Quando o ciúme encontra a timidez
O Peso da Gravidade e o Brilho das Estrelas
A semana que se seguiu àquela tarde no pátio foi, como Luke previra, um exercício de resistência física e emocional. A escola, que antes era um cenário de indiferença para o garoto de cabelos castanhos, transformou-se em um campo de forças magnéticas opostas. Havia o calor constante da presença de Julian, que agora não escondia mais sua preferência pela companhia do "nerd da biblioteca", e havia o gelo cortante dos sussurros que chicoteavam as costas de ambos sempre que passavam pelos corredores.
Luke estava sentado em seu refúgio habitual, mas o silêncio da biblioteca parecia diferente. Não era mais o silêncio de um túmulo, mas o silêncio que precede uma tempestade. Ele tentava se concentrar em um artigo sobre astrofísica, mas as palavras pareciam flutuar para fora da página.
— Você está lendo a mesma frase faz dez minutos — disse uma voz suave e divertida.
Luke deu um pequeno sobressalto e olhou para cima. Julian estava parado ali, mas não usava o casaco do time. Ele vestia uma camiseta preta simples e carregava uma expressão que misturava cansaço e uma paz teimosa.
— Estava tentando calcular a velocidade de escape de um planeta — murmurou Luke, fechando o livro com um estalo seco. — Mas acho que estou mais interessado na minha própria velocidade de escape deste lugar hoje.
Julian puxou a cadeira e sentou-se, aproximando seu rosto do de Luke.
— O que aconteceu? Alguém disse algo para você na aula de História?
— Não diretamente — Luke suspirou, ajeitando os óculos que insistiam em escorregar. — É só o peso, Julian. O peso de ser observado. Eu passei anos sendo invisível e, de repente, sinto que sou uma supernova. Todo mundo está esperando eu explodir ou apagar.
Julian estendeu a mão e cobriu a de Luke, um gesto que agora era natural entre eles, mas que ainda fazia o coração do menor dar piruetas.
— Supernovas são bonitas — disse Julian com seriedade. — E elas criam os elementos que formam tudo o que existe. Se você for uma, eu não me importo de ficar bem no centro da explosão com você.
Luke sorriu, um brilho tímido surgindo em seus olhos.
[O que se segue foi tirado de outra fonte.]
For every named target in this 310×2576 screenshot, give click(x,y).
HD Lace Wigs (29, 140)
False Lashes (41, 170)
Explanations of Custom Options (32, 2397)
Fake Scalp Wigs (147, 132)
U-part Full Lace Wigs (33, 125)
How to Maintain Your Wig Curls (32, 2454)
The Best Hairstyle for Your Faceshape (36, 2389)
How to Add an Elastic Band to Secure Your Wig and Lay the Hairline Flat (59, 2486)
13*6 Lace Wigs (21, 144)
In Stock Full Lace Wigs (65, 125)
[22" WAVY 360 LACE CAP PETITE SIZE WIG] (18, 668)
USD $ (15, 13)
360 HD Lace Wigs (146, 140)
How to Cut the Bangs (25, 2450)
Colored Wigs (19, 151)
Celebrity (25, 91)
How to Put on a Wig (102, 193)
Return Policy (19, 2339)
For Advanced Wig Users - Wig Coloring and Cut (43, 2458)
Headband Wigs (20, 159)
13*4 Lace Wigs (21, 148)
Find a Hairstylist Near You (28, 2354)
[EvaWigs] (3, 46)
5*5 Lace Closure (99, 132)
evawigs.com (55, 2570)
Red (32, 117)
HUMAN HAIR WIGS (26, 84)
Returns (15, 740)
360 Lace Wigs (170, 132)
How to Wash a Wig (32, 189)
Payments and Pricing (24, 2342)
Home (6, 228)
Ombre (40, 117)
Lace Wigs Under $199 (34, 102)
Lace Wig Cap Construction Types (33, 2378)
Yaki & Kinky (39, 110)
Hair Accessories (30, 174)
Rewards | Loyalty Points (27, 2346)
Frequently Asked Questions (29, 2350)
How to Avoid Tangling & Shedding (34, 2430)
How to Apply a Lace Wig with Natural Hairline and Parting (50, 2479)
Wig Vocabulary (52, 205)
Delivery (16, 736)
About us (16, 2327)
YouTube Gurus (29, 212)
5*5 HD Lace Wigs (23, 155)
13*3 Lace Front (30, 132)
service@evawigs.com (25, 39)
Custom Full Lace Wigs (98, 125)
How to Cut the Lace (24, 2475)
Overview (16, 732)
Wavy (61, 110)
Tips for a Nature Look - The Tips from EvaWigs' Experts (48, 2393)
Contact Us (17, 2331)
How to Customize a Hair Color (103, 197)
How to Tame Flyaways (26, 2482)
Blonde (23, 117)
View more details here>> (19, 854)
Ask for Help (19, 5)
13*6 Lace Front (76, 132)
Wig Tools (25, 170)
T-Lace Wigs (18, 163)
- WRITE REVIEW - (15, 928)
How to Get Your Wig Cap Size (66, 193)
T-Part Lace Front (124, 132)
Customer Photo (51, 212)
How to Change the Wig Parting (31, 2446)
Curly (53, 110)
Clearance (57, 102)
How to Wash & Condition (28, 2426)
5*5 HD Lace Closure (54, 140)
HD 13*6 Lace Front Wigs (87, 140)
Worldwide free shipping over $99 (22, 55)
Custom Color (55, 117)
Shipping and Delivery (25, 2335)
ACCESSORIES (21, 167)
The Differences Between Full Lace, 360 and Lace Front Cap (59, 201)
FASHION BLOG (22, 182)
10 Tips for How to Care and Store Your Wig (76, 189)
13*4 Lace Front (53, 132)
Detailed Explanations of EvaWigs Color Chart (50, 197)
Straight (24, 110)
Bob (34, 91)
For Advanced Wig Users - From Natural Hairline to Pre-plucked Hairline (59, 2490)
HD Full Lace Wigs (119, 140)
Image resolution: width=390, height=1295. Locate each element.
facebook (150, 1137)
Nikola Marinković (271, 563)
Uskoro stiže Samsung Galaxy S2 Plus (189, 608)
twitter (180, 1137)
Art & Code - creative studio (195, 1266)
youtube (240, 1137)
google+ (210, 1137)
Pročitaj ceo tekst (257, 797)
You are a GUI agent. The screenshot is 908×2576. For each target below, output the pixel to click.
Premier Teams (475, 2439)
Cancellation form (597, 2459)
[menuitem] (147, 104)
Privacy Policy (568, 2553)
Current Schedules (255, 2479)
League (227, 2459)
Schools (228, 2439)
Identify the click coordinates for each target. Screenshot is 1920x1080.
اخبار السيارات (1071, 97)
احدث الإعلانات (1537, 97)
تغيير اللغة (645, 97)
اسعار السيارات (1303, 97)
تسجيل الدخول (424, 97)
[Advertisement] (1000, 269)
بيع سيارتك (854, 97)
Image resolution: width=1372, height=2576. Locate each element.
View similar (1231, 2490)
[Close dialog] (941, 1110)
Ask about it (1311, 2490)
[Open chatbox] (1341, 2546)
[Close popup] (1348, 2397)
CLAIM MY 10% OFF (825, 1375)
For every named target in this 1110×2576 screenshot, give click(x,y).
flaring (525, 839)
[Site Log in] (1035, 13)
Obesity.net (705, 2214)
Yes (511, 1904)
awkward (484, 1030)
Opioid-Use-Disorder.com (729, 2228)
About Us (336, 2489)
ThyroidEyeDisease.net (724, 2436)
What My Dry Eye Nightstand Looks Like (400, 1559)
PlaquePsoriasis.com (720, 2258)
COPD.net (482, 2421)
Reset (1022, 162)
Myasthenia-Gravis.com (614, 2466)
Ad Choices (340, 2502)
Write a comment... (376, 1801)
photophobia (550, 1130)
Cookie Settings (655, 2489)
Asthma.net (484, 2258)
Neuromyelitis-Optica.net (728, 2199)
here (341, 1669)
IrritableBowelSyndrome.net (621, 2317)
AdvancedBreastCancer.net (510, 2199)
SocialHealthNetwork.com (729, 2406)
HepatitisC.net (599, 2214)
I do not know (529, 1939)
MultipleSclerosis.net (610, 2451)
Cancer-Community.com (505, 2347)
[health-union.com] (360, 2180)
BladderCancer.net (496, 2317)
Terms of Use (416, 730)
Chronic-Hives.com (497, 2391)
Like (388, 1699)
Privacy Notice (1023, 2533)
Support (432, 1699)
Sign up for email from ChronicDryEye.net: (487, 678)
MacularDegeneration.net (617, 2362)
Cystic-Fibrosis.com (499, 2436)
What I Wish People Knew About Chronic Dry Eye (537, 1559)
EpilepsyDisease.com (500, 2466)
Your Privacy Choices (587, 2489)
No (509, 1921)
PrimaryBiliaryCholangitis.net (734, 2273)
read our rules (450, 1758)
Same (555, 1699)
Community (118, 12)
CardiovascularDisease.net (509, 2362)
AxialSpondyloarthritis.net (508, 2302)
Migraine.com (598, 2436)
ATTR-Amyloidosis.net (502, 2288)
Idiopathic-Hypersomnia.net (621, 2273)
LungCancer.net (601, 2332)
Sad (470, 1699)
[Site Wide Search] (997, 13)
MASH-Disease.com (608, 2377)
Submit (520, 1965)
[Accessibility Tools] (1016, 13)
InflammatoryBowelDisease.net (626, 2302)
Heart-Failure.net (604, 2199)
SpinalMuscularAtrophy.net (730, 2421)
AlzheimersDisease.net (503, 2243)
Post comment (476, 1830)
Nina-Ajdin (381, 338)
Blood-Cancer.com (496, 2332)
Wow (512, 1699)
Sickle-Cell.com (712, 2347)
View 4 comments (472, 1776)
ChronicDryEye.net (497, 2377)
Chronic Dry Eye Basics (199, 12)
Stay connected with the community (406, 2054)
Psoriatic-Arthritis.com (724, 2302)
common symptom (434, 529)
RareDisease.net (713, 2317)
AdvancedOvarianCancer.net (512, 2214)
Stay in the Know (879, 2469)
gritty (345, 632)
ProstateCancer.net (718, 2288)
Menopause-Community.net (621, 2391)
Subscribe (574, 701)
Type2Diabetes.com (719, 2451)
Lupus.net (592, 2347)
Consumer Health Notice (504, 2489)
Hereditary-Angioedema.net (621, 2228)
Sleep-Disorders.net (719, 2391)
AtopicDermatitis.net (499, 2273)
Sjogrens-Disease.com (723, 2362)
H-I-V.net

— Você anda lendo os meus livros de astronomia escondido, não está?
— Talvez um pouco — admitiu Julian, rindo baixo. — Mas eu vim aqui te dar uma notícia. O treinador cumpriu a promessa. Eu não sou mais o capitão. Ele deu a braçadeira para o Miller hoje de manhã.
O mundo de Luke pareceu oscilar. Ele sabia que isso era uma possibilidade, mas ouvir a confirmação era diferente. Julian amava a natação; ele vivia para aquele esporte desde que era criança.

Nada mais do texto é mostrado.